How many of us really think that that plain slice bread really is the greatest thing? For most of us, adding meat, cheese, creamy spreads or, hey, even edible flowers can make a significant improvement. The Achieving a Better Life Experience (ABLE) account is a great thing for people with disabilities as has been since its release in 2014, but a few additions could make it much better still.
Frequently, I give talks at high schools about benefits and special-needs planning. The audience often comprises primarily of transition-age students in special education along with their parents. These students are likely to fit the ABLE demographic. Since they are receiving-special education supports, it is likely (though not assured) that they will meet the Social Security definition of having a disability. Since they are age 14-21, their disability clearly started before age 26. At the same time, while helping these students to open an ABLE account may be good preparation for the future, it is mostly their parents who will be contributing, since the students, being in school, hardly work and don’t earn or save much just yet.
Over the past few weeks, though, I gave two workshops on ABLE accounts to audiences that comprised primarily working-age adults who live more independently and whose disabilities were more physical than developmental. Such adults are often the ones who are most in need of a vehicle like ABLE. Frequently, they make use of personal support and homecare services that are funded through Medicaid waivers and need to maintain eligibility for these waivers in order to keep their support. They also have the skill and education to qualify for higher-than-minimum-wage jobs, so they have more disposable income to save; and they have had more years and more ways to accumulate assets.
──────────
*ACTIONS TO TAKE*.
A) Write out the stretch of the ABLE account passage from "Frequently, I give" through "much just yet.".
B) Put this sentence from the ABLE account passage into Spanish: "Such adults are often the ones who are most in need of a vehicle like ABLE."
The records after this point stand apart from the ABLE account passage.

*SOURCE INFORMATION*.
──────────
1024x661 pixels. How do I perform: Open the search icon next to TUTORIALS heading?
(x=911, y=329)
──────────
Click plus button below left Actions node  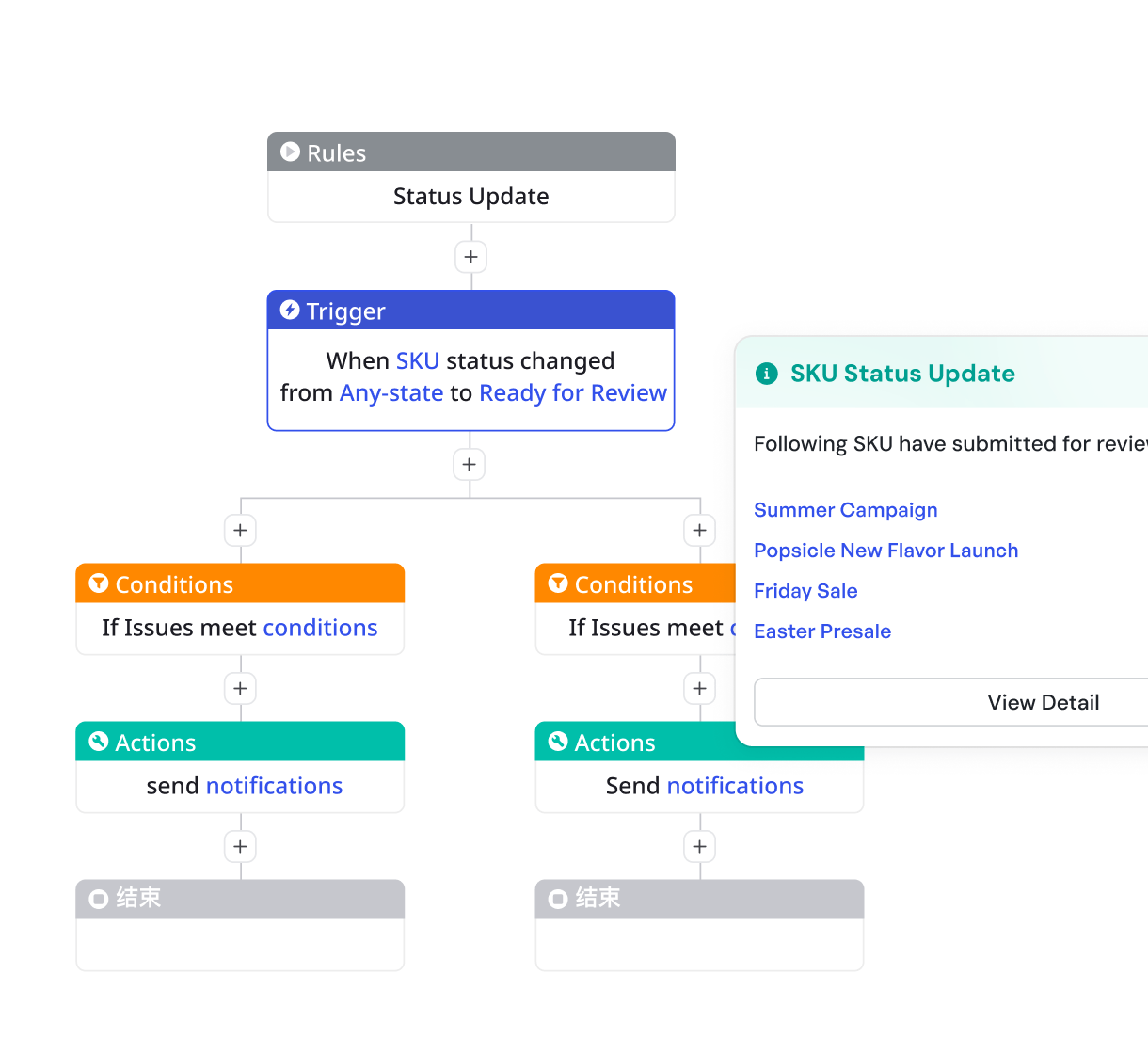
──────────
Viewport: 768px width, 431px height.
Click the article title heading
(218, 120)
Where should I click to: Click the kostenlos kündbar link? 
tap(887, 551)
──────────
*ANSWERS BY TASK*.
A)
Frequently, I give talks at high schools about benefits and special-needs planning. The audience often comprises primarily of transition-age students in special education along with their parents. These students are likely to fit the ABLE demographic. Since they are receiving-special education supports, it is likely (though not assured) that they will meet the Social Security definition of having a disability. Since they are age 14-21, their disability clearly started before age 26. At the same time, while helping these students to open an ABLE account may be good preparation for the future, it is mostly their parents who will be contributing, since the students, being in school, hardly work and don’t earn or save much just yet.

B) Esos adultos suelen ser quienes más necesitan un instrumento como ABLE.